*Data:*
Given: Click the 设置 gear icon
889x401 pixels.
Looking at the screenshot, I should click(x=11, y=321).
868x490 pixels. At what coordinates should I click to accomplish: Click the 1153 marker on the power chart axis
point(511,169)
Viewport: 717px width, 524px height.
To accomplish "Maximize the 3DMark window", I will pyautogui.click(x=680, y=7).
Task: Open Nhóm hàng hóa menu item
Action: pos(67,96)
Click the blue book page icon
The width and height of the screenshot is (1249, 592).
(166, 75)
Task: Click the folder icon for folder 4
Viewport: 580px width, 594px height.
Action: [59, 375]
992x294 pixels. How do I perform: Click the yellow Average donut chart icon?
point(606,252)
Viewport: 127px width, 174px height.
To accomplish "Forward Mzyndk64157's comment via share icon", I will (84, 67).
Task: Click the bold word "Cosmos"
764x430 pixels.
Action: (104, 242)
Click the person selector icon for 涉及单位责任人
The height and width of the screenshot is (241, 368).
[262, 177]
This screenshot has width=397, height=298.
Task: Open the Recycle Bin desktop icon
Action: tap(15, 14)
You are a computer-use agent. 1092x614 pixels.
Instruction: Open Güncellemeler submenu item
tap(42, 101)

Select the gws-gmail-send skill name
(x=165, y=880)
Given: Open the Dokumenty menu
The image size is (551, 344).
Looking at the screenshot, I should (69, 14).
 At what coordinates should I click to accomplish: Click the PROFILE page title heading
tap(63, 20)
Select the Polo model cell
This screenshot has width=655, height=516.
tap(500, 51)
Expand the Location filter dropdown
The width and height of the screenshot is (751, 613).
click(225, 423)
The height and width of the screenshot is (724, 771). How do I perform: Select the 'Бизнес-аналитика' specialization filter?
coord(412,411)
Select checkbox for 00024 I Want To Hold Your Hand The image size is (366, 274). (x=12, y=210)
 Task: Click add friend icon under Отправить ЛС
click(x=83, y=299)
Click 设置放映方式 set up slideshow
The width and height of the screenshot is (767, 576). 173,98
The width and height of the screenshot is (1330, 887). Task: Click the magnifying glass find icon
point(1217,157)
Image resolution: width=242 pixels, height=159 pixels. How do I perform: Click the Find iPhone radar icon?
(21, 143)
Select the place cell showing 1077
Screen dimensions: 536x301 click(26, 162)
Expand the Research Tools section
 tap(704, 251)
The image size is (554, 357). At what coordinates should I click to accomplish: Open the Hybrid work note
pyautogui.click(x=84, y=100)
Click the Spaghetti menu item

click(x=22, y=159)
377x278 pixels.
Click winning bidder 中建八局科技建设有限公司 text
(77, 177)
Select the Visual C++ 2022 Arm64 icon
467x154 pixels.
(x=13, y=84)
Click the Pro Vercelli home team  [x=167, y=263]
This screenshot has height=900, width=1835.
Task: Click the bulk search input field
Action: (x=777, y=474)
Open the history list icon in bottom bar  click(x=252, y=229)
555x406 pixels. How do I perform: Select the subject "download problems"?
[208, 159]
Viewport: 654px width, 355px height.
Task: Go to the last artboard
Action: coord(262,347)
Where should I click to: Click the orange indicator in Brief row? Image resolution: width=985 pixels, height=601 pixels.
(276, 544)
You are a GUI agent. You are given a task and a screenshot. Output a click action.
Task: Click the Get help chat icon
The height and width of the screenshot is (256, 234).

*Task:* Could you copy out every line in the material above that contains the string "agent"?

*The completed task:*
You are a computer-use agent. 1092x614 pixels.
You are a GUI agent. You are given a task and a screenshot. Output a click action.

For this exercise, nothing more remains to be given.